We regularly hear or read new statistics about the increasing digitization of our world. In 2020, for example, global retail e-commerce sales reached 4.28 trillion USD.1 And the number of active internet users in the world is now more than 4.6 billion, or over 60% of the world’s population.2 How does your business plan to handle this growth? Getting servers with faster storage can help you attack this problem by supporting more users and offering faster access to data as you prepare for the future.

Many organizations have long chosen SATA SSDs for their servers, but those drives might not help businesses continue to keep pace with a growing user base or slow data problems. It’s been more than ten years since SATA SSDs increased their transfer speeds,3 and there are no plans to extend SATA bandwidth beyond its current 6Gb/s transfer rate.4 Given these limitations, servers using SATA SSDs could restrict or hurt your business’s growth.

RM5 Series value SAS SSDs and CD6 and CD5 Series NVMe mainstream SSDs from KIOXIA, both available through HP Enterprise, offer faster transfer speeds and more data analytics and transactional database performance than SATA SSDs. In addition, the technologies in the KIOXIA SSDs have roadmaps for future improvements.5,6 Here at PT, we configured HPE ProLiant DL385 Gen10 and Gen10 Plus servers with the drives from KIOXIA as well as enterprise SATA SSDs. We then ran the drive configurations through four scenarios. Two of our scenarios measured database analytics performance, one tested transactional database performance, and one tested read-heavy sequential workloads in a VMware vSAN™ software-defined data center environment:

  • Database analytics workload studies
    • TPC-H-like workload with SQL Server 2017 Enterprise and Microsoft Windows Server 2016 Datacenter edition
    • Yahoo! Cloud Serving Benchmark (YCSB) NoSQL workload with MongoDB
  • Transactional database workload studies
    • OLTP TPC-C-like workload with SQL Server 2019 and Microsoft Windows Server 2019
  • Read-heavy sequential workloads using large block sizes
    • Multiple read-heavy sequential I/O profiles in a software-defined data center environment using vSAN

Each of our workload scenarios covered a different area of the database application space, from transactional to analytics workloads and relational to NoSQL databases. However, in all scenarios, the HPE server configurations with SSDs from KIOXIA outperformed the enterprise SATA SSD configuration.
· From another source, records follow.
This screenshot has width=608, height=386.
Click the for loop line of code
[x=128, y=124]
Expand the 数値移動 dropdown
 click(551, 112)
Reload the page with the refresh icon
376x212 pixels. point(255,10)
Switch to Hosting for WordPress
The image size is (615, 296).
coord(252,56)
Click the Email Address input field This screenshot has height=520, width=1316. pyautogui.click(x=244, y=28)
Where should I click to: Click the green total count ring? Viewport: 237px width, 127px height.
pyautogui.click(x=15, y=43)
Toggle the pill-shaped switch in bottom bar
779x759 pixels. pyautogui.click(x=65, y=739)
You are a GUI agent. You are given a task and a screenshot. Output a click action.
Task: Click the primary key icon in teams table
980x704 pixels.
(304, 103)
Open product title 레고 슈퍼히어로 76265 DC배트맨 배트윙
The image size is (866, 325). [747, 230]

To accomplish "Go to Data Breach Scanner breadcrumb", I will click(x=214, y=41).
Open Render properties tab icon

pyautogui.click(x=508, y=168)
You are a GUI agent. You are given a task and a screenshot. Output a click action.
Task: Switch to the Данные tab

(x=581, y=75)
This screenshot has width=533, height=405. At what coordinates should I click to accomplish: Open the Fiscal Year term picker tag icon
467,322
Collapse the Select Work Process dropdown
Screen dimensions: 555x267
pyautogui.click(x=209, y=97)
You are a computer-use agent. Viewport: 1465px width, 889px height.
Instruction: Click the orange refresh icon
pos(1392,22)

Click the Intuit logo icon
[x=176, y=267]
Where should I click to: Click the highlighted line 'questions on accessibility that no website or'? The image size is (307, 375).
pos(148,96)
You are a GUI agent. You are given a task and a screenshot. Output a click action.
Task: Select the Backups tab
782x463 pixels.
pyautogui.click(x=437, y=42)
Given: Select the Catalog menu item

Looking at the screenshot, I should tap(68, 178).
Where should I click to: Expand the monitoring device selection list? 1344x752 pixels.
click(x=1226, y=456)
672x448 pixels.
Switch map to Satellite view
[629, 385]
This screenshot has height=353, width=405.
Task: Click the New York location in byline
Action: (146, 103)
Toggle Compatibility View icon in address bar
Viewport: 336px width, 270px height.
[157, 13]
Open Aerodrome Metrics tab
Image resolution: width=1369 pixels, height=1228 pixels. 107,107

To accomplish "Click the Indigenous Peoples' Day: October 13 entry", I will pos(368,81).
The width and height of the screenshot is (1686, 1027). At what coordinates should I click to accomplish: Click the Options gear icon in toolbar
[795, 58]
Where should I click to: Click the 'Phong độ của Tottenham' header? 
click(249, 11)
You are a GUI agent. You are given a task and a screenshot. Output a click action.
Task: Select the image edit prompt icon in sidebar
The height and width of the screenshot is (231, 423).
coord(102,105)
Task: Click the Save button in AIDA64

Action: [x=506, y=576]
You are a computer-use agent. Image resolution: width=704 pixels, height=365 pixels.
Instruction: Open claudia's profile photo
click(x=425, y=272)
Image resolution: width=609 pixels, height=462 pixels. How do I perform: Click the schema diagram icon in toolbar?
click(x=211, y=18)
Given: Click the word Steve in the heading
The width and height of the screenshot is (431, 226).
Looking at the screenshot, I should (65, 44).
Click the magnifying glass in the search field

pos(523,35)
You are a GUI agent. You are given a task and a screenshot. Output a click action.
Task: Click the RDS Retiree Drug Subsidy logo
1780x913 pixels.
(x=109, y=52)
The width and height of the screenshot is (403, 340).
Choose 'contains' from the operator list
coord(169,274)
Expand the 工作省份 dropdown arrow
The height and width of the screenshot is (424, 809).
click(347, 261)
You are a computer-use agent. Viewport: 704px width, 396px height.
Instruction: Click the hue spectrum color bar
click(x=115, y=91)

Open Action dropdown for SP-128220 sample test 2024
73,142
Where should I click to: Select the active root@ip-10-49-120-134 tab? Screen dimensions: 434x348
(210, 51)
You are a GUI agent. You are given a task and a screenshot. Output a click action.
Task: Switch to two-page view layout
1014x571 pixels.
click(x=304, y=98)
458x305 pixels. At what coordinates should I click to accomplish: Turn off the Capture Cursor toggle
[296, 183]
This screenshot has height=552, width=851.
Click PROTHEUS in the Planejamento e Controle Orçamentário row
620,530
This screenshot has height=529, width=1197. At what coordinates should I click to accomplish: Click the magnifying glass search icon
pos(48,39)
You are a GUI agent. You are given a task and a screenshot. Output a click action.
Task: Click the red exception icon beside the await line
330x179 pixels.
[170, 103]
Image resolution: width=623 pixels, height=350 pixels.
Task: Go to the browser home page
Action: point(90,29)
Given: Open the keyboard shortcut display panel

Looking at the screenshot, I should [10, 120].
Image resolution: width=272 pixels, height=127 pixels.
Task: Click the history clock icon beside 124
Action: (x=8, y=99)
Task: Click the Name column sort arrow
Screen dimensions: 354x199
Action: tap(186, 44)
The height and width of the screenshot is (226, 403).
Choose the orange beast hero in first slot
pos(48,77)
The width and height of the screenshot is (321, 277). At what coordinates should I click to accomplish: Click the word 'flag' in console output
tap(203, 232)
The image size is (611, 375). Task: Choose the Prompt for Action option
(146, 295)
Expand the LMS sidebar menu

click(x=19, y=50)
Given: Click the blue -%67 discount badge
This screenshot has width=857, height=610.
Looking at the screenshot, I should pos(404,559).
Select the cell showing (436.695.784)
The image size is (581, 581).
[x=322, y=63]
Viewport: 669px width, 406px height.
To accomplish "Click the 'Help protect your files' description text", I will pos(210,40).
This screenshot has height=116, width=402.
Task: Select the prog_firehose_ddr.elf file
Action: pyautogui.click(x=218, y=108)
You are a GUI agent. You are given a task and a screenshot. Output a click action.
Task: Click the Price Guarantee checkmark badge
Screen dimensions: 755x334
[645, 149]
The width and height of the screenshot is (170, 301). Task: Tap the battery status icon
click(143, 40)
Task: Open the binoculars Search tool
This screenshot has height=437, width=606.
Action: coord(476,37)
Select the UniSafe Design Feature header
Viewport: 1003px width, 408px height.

Your business could benefit from this improved database workload performance in the following ways:

  • Support more user activity to grow your user base
    • Up to 57% more transactions per minute (TPM) for the transactional SQL Server 2019 workload
    • Up to 177% more operations per second (OPS) for the MongoDB data analytics workload
  • Make decisions at a faster pace and minimize wait times for users accessing a database
    • Read data in up to 86% less time for the SQL Server 2017 data analytics workload
    • Write data in up to 57% less time for the transactional SQL Server 2019 workload
  • Reach important business insights sooner with faster data analysis
    • Up to 45% less time to complete a 22-query set for the SQL Server 2017 data analytics workload
  • Enable users to retrieve large amounts of data more quickly
    • Up to 3.7X the bandwidth for the read-heavy sequential I/O workload in a VMware vSAN environment
  • Get a better return on your investment
    • In all four studies, configurations using RM5 Series value SAS SSDs and CD5 Series data center NVMe SSDs provided a better performance-per-dollar ratio than the same configuration with SATA SSDs—for example, 141% more OPS per dollar for the MongoDB data analytics workload, and up to 3.6X the IOPS per dollar for only 2.6% additional cost for the read-heavy sequential I/O workload.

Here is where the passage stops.